OVS Internal Port (Host VLAN Access)
To give the Proxmox host node itself access to a specific VLAN through OVS, add an OVSIntPort:
auto vlan5
allow-vmbr0 vlan5
iface vlan5 inet static
address 192.168.50.50/24
ovs_type OVSIntPort
ovs_bridge vmbr0
ovs_options tag=5
OVS CLI Commands
ovs-vsctl show # Show all OVS configuration
ovs-vsctl list br # List bridges
ovs-vsctl list port # List ports
ovs-vsctl list interface # List interfaces
ovs-vsctl set port bond0 trunks=2,3,4,5,6,7 # Update VLAN trunk list (include ALL IDs)
ovs-ofctl snoop <bridge> # Snoop traffic on a bridge
ovs-appctl version # OVS version
ovs-appctl bridge/dump-flows <bridge> # Dump OpenFlow flow table
When modifying VLAN trunk lists with ovs-vsctl set port, you must specify all VLAN IDs you want to allow. The command replaces the entire list, not appends to it.
MTU and Jumbo Frames
Jumbo frames (MTU > 1500) reduce CPU overhead for large data transfers by fitting more payload per packet. They are most beneficial on storage networks (Ceph sync, NFS, iSCSI) where large sequential transfers are common.
Jumbo frames require matching MTU on:
- Both Proxmox bridge or OVS bridge
- All physical NICs
- All physical switch ports carrying the traffic
- The storage server or NFS server at the other end
A partial jumbo frame configuration causes packet fragmentation or drops.
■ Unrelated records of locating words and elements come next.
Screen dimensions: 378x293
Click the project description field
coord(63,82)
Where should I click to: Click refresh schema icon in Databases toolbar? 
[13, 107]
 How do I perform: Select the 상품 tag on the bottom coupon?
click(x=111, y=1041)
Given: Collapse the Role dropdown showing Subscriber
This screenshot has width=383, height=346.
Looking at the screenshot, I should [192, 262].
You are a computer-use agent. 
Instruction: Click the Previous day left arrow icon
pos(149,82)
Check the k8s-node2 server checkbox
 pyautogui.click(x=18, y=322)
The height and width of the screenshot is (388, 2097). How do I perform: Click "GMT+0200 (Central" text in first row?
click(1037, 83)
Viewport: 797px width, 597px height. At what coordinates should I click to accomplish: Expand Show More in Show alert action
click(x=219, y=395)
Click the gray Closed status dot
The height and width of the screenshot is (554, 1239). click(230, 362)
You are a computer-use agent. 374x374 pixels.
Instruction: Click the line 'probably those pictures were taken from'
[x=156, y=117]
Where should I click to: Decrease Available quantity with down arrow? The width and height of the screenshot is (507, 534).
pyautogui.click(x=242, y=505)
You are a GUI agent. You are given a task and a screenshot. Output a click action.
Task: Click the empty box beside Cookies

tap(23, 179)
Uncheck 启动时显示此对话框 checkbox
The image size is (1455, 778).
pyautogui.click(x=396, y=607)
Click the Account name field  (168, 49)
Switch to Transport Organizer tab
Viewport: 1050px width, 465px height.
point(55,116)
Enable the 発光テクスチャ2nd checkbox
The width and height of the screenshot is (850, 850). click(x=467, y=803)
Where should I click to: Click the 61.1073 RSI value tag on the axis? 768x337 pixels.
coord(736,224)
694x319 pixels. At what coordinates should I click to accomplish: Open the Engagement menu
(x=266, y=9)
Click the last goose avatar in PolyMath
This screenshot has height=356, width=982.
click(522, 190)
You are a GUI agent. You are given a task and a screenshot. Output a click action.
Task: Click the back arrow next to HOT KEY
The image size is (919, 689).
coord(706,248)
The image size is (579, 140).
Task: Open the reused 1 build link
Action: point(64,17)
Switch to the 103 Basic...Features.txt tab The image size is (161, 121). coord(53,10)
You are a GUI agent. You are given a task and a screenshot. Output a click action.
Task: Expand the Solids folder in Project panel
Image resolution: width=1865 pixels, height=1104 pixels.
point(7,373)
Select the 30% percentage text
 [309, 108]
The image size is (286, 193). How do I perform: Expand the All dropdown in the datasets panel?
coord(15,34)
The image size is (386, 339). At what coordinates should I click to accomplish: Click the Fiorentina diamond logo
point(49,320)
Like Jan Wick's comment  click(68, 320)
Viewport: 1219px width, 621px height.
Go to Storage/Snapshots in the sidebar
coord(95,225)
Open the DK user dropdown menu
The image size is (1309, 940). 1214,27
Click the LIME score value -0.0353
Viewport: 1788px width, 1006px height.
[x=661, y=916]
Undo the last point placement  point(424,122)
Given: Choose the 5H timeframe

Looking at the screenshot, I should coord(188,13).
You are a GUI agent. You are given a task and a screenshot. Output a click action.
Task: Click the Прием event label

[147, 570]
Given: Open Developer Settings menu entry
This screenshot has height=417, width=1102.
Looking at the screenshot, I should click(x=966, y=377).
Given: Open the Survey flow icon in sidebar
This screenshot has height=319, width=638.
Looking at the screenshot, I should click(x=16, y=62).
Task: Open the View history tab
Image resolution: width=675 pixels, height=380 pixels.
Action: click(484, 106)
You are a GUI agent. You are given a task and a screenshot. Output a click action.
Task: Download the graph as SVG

MTU 8996 is a common choice for OVS environments; MTU 9000 works for Linux bridges with standard Ethernet.
Set MTU on a standard Linux bridge in /etc/network/interfaces:
auto vmbr1
iface vmbr1 inet manual
bridge-ports ens19
bridge-stp off
bridge-fd 0
mtu 9000
Network Redundancy Recommendations
For a production cluster, follow a dedicated-link model:
| Network | Purpose | Speed | Notes |
|---|---|---|---|
| Management/Cluster | Proxmox GUI, Corosync heartbeats | 1 GbE | Dedicated NIC or VLAN; low latency priority |
| VM traffic | Guest OS network access | 1–10 GbE | LACP bond for redundancy |
| Ceph Public | VM I/O requests to Ceph | 10 GbE | Must be isolated from Ceph sync traffic |
| Ceph Sync | OSD-to-OSD replication | 10 GbE | Must be isolated from Ceph public traffic |
This separation ensures that a Ceph rebalancing event (which generates substantial traffic) does not interfere with Corosync heartbeats and cause false node-failure detections.
When only two NICs are available, the minimum viable split is: one NIC for management/cluster/VM traffic, one NIC for storage. With four NICs, you can properly separate all four traffic types.